Condamnée à mort, la "blasphématrice" est jetée en prison avec, souvent, "les larmes pour seules compagnes de cellule".
Vie en prison
"Une longue chaîne traîne sur le sol crasseux, elle relie ma gorge à la main menottée du gardien qui me tire comme un chien en laisse. Au plus profond de moi, une peur sourde m'entraîne vers la profondeur des ténèbres. Une peur lancinante qui ne me quittera jamais", écrit-elle.
Derrière les barreaux, ils sont nombreux ceux qui veulent exaucer le souhait des codétenues qui hurlent "À mort !" ou "Pendue !" quand Asia Bibi passe dans les couloirs.
Sa compagne de cellule, une musulmane, meurt empoisonnée car jugée "trop gentille" avec la paria. "Si j'étais toi, je ferais attention à ce que je mange...", conseille-t-on à Asia Bibi.
Elle raconte qu'un commando de Taliban réussira même à s'introduire dans sa prison avant d'être capturé non loin de sa cellule.
Dans cette "antichambre de la mort" qu'est sa cellule, Asia Bibi ne trouve de salut que dans les prières adressées à la Sainte-Vierge, chassant les pensées suicidaires et les espoirs déçus.
Vie en exil
Le gouverneur vient lui rendre visite et lui promet de la "sortir de là" : elle apprendra plus tard qu'il a été assassiné. La gardienne s'introduit la nuit dans sa cellule pour la rouer de coups. Le pape Benoît XVI appelle à sa libération : cela intensifie la haine envers les chrétiens au Pakistan et la tête d'Asia Bibi est mise à prix par un mollah.
Elle n'y croira même pas quand, enfin, la Cour suprême l'acquittera. Le 9 mai 2019, un communiqué officiel tombe : "Asia Bibi a quitté le Pakistan de son plein gré" pour le Canada.
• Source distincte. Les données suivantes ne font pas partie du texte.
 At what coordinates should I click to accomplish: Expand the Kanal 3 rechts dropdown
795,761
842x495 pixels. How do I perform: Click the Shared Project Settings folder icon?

Mais c'est un point d'interrogation qui suit l'"Enfin libre" en tête de l'avant-dernier chapitre. Car la menace ne connaît pas les frontières. À l'arrivée d'Asia Bibi, un islamiste diffuse une vidéo sur les réseaux sociaux assurant s'être lui aussi rendu au Canada pour tuer la "blasphématrice". Depuis, elle vit dans un lieu tenu secret.